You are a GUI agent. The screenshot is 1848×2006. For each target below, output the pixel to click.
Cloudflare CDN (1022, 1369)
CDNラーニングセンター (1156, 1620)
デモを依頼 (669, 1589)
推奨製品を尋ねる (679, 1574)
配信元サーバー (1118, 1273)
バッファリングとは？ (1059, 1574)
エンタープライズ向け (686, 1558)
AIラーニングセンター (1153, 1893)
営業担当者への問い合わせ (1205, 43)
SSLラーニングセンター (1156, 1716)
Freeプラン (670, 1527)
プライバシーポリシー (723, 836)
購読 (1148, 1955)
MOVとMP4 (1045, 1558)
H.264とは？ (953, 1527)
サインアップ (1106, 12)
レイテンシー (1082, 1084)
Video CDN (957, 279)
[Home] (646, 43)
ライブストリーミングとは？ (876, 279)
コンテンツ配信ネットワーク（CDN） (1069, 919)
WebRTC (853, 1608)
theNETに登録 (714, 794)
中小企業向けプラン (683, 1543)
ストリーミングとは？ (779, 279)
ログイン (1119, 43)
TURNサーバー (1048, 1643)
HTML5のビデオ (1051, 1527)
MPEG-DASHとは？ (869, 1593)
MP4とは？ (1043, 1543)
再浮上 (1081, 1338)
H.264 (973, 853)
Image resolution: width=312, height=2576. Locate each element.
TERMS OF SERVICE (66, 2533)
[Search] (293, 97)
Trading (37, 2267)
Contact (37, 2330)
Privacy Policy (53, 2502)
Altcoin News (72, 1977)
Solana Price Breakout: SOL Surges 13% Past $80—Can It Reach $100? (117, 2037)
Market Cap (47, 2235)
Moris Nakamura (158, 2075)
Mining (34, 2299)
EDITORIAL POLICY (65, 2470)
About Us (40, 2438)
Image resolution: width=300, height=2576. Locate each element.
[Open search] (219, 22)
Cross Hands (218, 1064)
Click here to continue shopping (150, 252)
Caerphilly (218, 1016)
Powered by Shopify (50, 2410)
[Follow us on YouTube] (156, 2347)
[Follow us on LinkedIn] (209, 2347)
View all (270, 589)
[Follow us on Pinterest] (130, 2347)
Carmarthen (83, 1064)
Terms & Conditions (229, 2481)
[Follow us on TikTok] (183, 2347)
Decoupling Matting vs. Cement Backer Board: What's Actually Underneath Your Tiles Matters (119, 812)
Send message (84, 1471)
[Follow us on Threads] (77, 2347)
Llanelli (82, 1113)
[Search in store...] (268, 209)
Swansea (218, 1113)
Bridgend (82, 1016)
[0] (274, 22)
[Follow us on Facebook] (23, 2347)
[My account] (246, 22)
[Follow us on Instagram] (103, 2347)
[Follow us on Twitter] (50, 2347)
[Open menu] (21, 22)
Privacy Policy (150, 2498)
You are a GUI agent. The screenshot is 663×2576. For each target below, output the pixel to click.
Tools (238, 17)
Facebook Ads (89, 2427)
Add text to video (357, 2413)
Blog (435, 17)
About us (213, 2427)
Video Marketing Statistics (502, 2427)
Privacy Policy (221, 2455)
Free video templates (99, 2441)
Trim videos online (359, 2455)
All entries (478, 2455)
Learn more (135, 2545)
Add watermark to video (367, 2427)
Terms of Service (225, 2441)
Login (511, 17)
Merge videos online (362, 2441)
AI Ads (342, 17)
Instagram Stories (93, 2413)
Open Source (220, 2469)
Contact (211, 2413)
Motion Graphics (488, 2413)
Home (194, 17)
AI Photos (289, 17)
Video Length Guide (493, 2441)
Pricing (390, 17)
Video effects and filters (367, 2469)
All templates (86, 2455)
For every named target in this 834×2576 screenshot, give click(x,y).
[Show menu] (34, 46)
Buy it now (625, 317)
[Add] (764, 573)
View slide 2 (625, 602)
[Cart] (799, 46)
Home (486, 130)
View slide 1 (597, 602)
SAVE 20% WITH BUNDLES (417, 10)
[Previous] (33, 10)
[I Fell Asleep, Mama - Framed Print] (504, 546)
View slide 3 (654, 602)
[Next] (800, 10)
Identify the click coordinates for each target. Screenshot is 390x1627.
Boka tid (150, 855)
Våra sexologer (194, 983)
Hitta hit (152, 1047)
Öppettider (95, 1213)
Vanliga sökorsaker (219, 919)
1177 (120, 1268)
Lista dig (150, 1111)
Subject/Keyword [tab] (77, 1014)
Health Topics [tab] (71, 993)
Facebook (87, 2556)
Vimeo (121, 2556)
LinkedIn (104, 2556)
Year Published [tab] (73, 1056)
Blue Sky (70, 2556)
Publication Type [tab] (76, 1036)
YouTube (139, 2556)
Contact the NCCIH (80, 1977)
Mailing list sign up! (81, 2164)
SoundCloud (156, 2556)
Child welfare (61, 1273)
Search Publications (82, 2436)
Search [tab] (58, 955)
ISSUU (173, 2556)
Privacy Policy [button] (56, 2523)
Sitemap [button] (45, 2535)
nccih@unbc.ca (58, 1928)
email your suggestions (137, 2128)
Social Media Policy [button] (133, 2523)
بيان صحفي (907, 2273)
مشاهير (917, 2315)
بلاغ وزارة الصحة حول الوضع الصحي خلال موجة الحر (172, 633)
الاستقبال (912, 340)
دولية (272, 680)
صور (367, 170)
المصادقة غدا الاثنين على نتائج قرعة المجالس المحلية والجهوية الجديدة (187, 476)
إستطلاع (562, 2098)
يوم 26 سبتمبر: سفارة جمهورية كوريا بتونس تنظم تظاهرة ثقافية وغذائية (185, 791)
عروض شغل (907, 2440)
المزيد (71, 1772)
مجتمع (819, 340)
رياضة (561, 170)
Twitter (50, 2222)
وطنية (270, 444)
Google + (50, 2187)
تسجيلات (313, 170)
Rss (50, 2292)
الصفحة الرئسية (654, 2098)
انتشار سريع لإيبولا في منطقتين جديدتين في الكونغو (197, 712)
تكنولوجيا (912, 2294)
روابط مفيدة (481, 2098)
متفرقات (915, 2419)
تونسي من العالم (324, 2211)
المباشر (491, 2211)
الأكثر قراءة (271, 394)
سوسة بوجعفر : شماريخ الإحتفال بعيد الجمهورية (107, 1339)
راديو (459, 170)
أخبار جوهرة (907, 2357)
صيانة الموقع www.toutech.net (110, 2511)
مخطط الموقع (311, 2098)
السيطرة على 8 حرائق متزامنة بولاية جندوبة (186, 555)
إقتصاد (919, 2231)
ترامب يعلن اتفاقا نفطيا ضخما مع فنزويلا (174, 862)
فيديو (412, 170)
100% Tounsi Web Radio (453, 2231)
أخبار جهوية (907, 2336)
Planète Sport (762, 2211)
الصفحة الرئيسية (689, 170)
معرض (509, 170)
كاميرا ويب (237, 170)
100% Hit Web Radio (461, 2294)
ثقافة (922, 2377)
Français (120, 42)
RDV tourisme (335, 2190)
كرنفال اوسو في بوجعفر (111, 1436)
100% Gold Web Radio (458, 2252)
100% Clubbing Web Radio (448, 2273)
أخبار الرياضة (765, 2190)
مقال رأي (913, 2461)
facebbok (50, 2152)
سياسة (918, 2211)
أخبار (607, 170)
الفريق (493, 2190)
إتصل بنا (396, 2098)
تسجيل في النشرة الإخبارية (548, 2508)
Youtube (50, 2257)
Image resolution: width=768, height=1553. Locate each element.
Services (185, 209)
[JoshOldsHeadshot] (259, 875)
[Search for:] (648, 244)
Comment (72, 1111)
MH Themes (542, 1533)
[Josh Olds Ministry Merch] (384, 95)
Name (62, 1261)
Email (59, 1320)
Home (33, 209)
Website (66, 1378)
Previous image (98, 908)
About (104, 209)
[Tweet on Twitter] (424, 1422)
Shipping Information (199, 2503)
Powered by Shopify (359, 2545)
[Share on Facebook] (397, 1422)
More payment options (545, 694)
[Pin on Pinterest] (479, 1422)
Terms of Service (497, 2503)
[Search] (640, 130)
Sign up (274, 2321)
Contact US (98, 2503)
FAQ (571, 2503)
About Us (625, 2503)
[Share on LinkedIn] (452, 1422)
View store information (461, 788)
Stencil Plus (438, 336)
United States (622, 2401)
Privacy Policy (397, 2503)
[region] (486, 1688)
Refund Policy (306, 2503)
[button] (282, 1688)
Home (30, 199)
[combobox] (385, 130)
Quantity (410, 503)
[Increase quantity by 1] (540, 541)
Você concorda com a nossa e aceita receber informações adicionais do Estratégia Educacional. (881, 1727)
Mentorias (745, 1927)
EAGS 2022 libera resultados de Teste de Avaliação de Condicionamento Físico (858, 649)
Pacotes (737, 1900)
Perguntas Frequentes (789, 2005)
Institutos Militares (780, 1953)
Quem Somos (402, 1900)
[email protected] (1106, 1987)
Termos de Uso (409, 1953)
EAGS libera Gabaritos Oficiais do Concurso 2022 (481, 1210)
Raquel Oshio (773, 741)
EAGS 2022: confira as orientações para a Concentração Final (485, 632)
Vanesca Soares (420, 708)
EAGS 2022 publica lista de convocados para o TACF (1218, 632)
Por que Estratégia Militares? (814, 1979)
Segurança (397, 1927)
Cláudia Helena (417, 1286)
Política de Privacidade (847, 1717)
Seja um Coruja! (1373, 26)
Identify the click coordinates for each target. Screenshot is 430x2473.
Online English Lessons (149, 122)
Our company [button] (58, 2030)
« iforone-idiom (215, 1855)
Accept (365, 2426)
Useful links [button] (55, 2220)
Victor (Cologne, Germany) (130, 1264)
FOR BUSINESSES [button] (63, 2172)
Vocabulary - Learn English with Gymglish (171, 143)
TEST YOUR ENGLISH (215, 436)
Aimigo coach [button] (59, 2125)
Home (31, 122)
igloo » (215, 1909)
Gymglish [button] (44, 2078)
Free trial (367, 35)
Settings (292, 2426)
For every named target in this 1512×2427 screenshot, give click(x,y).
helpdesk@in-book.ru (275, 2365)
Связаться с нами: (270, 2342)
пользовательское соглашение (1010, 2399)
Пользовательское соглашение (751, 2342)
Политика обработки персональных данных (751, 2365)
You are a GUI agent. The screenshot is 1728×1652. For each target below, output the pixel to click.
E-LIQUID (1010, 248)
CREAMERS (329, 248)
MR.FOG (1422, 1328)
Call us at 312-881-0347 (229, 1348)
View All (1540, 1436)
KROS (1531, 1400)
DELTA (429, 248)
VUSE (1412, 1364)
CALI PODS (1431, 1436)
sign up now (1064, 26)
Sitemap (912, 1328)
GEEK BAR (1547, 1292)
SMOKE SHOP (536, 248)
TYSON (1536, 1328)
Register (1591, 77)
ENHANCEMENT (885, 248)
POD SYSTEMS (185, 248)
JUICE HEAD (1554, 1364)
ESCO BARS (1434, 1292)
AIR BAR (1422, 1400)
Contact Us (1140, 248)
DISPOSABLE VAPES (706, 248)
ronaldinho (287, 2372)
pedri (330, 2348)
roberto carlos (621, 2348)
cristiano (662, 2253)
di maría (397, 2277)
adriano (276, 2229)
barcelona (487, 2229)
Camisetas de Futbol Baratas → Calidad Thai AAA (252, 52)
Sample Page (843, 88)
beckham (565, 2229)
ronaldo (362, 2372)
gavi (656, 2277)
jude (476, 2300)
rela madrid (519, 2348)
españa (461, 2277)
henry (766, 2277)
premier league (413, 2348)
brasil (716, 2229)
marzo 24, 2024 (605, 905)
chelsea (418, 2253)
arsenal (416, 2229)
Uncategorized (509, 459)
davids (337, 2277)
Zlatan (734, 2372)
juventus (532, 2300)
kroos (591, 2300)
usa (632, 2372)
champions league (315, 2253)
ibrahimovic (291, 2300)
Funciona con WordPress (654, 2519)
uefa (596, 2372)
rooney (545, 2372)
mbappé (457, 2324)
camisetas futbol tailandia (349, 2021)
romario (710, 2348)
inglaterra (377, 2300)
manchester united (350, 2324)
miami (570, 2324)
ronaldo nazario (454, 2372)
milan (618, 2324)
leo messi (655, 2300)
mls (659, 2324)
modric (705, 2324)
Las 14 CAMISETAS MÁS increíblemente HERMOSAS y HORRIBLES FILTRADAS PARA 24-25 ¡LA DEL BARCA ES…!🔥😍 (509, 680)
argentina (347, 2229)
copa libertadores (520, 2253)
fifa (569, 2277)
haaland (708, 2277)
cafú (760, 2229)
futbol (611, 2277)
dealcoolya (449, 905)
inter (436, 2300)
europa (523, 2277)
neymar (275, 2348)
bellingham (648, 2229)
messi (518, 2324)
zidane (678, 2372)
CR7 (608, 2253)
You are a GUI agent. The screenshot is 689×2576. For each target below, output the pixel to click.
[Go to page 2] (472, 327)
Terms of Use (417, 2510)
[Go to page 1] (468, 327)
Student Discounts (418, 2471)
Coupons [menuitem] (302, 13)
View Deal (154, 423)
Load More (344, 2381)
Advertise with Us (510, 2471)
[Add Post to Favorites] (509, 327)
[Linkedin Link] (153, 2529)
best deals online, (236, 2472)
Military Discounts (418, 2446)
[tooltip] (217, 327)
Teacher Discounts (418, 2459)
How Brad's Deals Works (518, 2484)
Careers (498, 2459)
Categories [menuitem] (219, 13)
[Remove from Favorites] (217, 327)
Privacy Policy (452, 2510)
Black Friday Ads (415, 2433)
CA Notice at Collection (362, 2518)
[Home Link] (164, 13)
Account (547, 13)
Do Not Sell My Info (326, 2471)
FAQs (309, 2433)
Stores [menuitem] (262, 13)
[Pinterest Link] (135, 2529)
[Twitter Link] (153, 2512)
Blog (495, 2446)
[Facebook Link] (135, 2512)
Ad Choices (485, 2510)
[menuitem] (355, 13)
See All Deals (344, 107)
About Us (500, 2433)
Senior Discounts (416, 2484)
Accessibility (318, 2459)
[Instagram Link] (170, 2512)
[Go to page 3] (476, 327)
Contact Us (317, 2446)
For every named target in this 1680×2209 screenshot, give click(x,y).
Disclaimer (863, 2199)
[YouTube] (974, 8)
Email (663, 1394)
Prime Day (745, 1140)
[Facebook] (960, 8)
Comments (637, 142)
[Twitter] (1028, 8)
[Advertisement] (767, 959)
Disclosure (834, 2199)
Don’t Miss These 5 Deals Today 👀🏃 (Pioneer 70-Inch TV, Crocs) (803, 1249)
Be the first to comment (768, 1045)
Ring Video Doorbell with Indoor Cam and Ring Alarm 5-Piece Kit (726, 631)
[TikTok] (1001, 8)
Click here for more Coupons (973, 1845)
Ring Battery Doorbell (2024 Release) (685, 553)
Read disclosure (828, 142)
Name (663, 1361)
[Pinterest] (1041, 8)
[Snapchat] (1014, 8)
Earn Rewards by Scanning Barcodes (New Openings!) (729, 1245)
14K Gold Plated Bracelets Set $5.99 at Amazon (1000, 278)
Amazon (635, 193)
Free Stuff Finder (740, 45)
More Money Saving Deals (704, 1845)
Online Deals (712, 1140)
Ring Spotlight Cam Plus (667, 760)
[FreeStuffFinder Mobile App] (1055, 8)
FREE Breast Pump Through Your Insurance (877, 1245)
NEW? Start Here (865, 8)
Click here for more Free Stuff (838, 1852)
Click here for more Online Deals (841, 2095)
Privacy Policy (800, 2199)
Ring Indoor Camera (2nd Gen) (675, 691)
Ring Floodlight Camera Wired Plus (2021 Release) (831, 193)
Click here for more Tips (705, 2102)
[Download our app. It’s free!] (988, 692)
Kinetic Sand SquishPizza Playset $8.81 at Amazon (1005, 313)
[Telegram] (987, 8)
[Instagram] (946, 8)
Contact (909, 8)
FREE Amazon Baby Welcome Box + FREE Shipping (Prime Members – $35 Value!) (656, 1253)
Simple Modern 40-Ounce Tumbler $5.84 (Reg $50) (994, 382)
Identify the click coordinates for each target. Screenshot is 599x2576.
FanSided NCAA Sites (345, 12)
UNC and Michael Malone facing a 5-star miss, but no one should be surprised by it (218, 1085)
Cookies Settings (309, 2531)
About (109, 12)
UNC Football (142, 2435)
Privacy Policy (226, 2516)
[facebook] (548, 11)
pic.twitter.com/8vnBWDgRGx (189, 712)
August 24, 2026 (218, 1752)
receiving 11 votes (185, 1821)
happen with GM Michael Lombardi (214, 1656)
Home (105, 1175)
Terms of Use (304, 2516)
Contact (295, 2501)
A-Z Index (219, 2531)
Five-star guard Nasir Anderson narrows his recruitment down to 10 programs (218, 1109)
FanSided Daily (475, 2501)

● ● ● ●

All lines from the line holding "pic.twitter.com/8vnBWDgRGx (189, 712)" through the end of the records above need to be transcribed exactly, and no other text should appear.

pic.twitter.com/8vnBWDgRGx (189, 712)
August 24, 2026 (218, 1752)
receiving 11 votes (185, 1821)
happen with GM Michael Lombardi (214, 1656)
Home (105, 1175)
Terms of Use (304, 2516)
Contact (295, 2501)
A-Z Index (219, 2531)
Five-star guard Nasir Anderson narrows his recruitment down to 10 programs (218, 1109)
FanSided Daily (475, 2501)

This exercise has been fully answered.